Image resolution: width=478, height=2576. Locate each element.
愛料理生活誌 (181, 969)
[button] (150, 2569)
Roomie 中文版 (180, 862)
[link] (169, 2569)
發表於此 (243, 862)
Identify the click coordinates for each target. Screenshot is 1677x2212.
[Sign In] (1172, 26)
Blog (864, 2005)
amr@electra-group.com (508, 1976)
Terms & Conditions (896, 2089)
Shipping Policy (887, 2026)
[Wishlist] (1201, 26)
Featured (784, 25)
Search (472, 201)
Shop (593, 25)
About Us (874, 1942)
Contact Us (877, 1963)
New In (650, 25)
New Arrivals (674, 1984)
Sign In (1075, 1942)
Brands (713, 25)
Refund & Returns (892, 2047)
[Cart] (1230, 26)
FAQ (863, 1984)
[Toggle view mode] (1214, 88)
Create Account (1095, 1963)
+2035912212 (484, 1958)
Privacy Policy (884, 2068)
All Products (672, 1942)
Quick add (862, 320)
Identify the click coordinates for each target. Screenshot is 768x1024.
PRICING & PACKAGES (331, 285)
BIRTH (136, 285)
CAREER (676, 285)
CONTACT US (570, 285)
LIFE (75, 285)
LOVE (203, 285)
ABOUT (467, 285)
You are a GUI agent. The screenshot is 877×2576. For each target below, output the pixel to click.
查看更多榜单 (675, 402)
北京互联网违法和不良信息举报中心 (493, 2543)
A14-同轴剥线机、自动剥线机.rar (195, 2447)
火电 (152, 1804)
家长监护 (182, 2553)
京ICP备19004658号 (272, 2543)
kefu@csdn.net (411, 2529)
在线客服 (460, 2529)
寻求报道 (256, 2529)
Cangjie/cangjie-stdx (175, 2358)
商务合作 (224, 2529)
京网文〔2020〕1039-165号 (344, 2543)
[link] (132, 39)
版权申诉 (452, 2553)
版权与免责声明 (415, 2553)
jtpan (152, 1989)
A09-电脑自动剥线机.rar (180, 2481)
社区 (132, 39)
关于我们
----------------------------------------
Problem description
The material should be transcribed exactly, every line included.

Task answer
Image resolution: width=478, height=2576. Locate each element.
愛料理生活誌 (181, 969)
[button] (150, 2569)
Roomie 中文版 (180, 862)
[link] (169, 2569)
發表於此 (243, 862)
Identify the click coordinates for each target. Screenshot is 1677x2212.
[Sign In] (1172, 26)
Blog (864, 2005)
amr@electra-group.com (508, 1976)
Terms & Conditions (896, 2089)
Shipping Policy (887, 2026)
[Wishlist] (1201, 26)
Featured (784, 25)
Search (472, 201)
Shop (593, 25)
About Us (874, 1942)
Contact Us (877, 1963)
New In (650, 25)
New Arrivals (674, 1984)
Sign In (1075, 1942)
Brands (713, 25)
Refund & Returns (892, 2047)
[Cart] (1230, 26)
FAQ (863, 1984)
[Toggle view mode] (1214, 88)
Create Account (1095, 1963)
+2035912212 (484, 1958)
Privacy Policy (884, 2068)
All Products (672, 1942)
Quick add (862, 320)
Identify the click coordinates for each target. Screenshot is 768x1024.
PRICING & PACKAGES (331, 285)
BIRTH (136, 285)
CAREER (676, 285)
CONTACT US (570, 285)
LIFE (75, 285)
LOVE (203, 285)
ABOUT (467, 285)
You are a GUI agent. The screenshot is 877×2576. For each target below, output the pixel to click.
查看更多榜单 (675, 402)
北京互联网违法和不良信息举报中心 (493, 2543)
A14-同轴剥线机、自动剥线机.rar (195, 2447)
火电 (152, 1804)
家长监护 (182, 2553)
京ICP备19004658号 (272, 2543)
kefu@csdn.net (411, 2529)
在线客服 (460, 2529)
寻求报道 (256, 2529)
Cangjie/cangjie-stdx (175, 2358)
商务合作 (224, 2529)
京网文〔2020〕1039-165号 (344, 2543)
[link] (132, 39)
版权申诉 (452, 2553)
版权与免责声明 (415, 2553)
jtpan (152, 1989)
A09-电脑自动剥线机.rar (180, 2481)
社区 (132, 39)
关于我们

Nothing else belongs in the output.